The whole school district took part in these festivals. On one of the final nights, in the great confusion of rounding up all the children and sending them off home, one little grade eighter evaded us. At midnight the mother arrived at our room in the Harper Block demanding her daughter. We roused all the teachers and sent search parties off in all directions. The mother had a horse and buggy into which Miss Watchorn and myself crowded for an unforgettable ride up and down the streets of Dawson Creek in the June dawn looking for a lost child, who was finally found trudging home from Pouce.
Another memory is of the visit of the Governor-General, and the Earl of Athlone and the Princess Alice. As we had been told that the party would not be stopping, we had made no preparations for the visit. For some reason, plans were changed, and we had about an hour’s warning. We borrowed a less tattered flag from Mr. Braden, persuaded Mrs. Calverley to find us some flowers for a bouquet, and picked the neatest Grade One pupil to present them. In the days before Women’s Lib, her Highness was impressed by the fact that there were two woman principals in High Schools in the Block. At this time Miss Marjorie Lean was principal at Fort St. John.
The first two years I was in Dawson Creek, I had a room in the Harper Block; the last two Miss Hood and I shared a small house on what used to be the golf course. Soon after we moved in, one of the trucking companies set up a storage yard behind and to the left of our cottage. On several occasions we were awakened at night by loud crashes. Once more a truck taking a short cut through our yard had tangled with the clothesline upsetting the outhouse to which it was attached.
The house was comfortable when both stoves were going, but we rarely managed to keep them going all night. On cold mornings there was always ice to be broken on the water barrel in the kitchen. We could tell if it was really cold by stretching one arm out from the covers and turning the hand lotion bottle upside down. If the liquid was frozen it was an occasion for wearing all the warm clothes we had.
I remember one horrible morning when wind, temperature and the winter sun combined to turn every street in town into a slithering ice arena on which it was impossible to walk. I fell down three times on the way to school. Another time the tip of my nose froze in the short three-block walk from home to school.

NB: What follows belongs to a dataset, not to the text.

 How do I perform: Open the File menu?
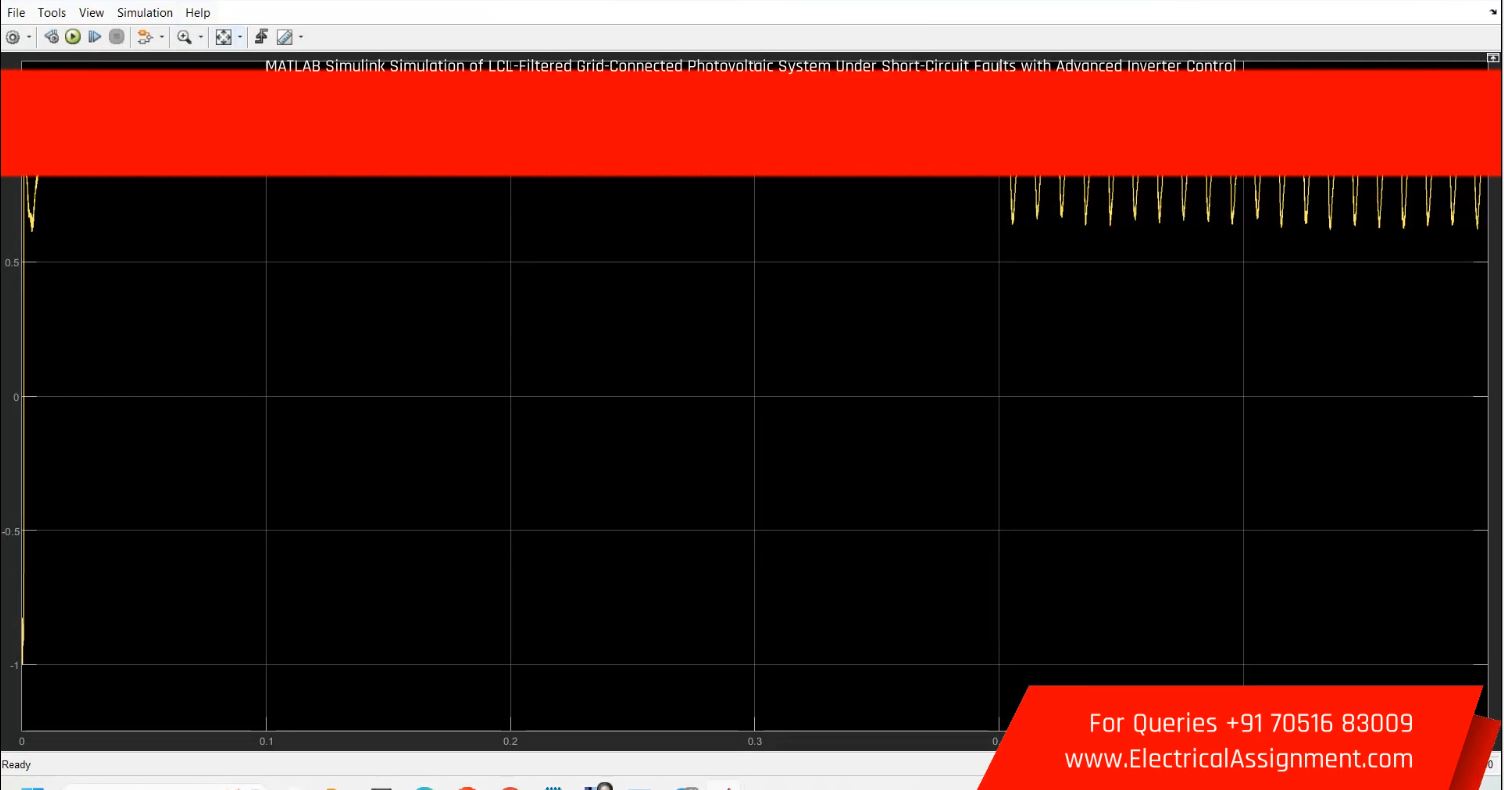pos(16,13)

Another very vivid memory of those years is the mud. The school was closed once because Dawson Creek was completely isolated. The only vehicle in or out was the mail truck and it didn’t always make it. I can remember being mired in the center of the main street and ending up flat in the mud.
The four years I spent teaching in Dawson Creek were amongst the busiest and happiest of my life. Primarily because of the people I met and the friends I made amongst the students, staff and people in the town. Then too, there was a great deal of satisfaction in accepting the challenge of teaching conditions and teaching loads that were pretty heavy and doing not too bad a job.
No teacher ever forgets her first year’s teaching and the students in her first classes. Of that first year my only sad memory is of the Grade Twelve boys who showed such promise and who were lost overseas so very soon afterwards, Jack Linklater and Dick Bennett.
On anyone who has grown up at the coast and then moved north for a time, the land itself leaves a deep impression. There are many vivid pictures in my mind — the gold and brown of the autumn fields, the northern lights, the chill whiteness of the winter, the fresh green of the spring — and always so much sky.